## GOAL OF THE EXERCISE
Restate word for word the lines in the listing below, starting at the line containing "Task: Click the 7.0% y-axis label" and ending at the line containing "This screenshot has width=599, height=371.", both included; leave out the rest.
GIVEN ENTRIES START
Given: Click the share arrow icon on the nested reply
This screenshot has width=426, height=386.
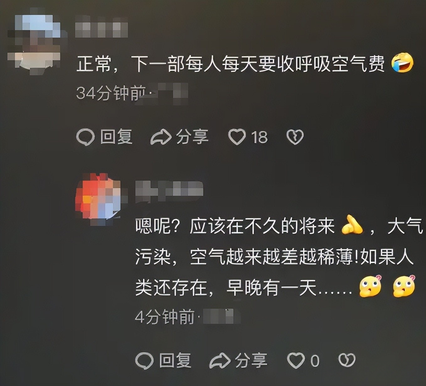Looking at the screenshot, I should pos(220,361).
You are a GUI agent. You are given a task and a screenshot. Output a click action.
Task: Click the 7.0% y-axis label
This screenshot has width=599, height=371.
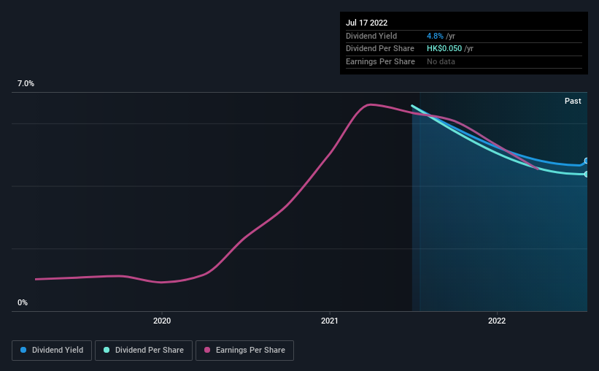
GIVEN ENTRIES END
GIVEN ENTRIES START
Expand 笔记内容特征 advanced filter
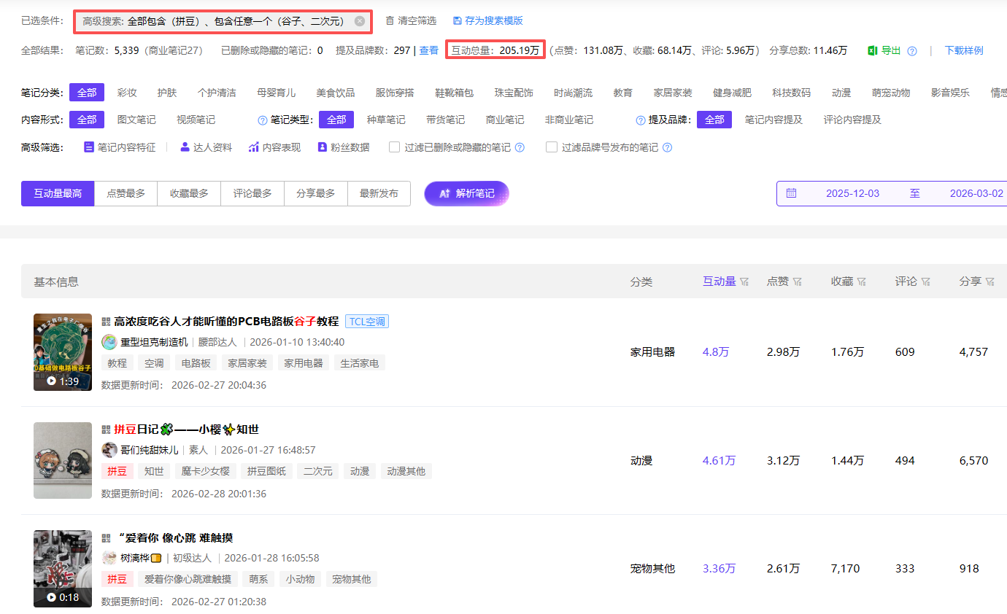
GIVEN ENTRIES END
GIVEN ENTRIES START
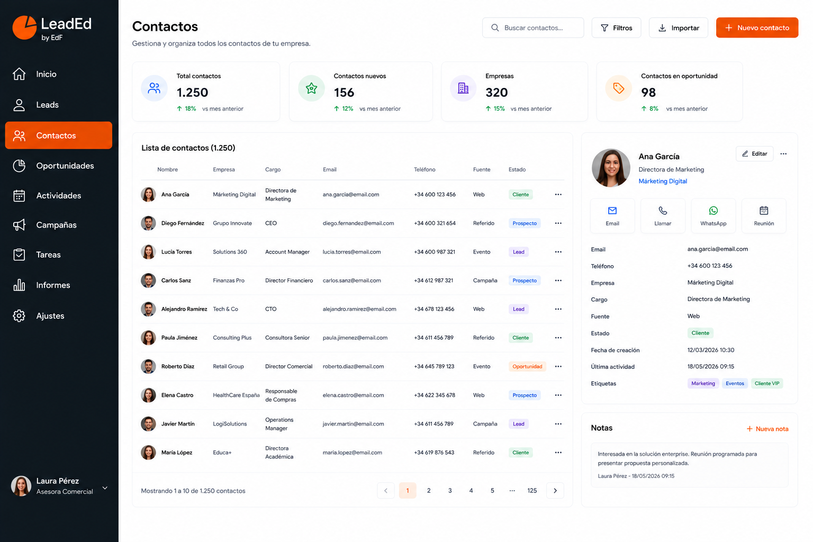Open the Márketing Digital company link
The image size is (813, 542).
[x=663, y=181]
GIVEN ENTRIES END
## TASK OUTPUT
Task: Click the 7.0% y-axis label
This screenshot has width=599, height=371.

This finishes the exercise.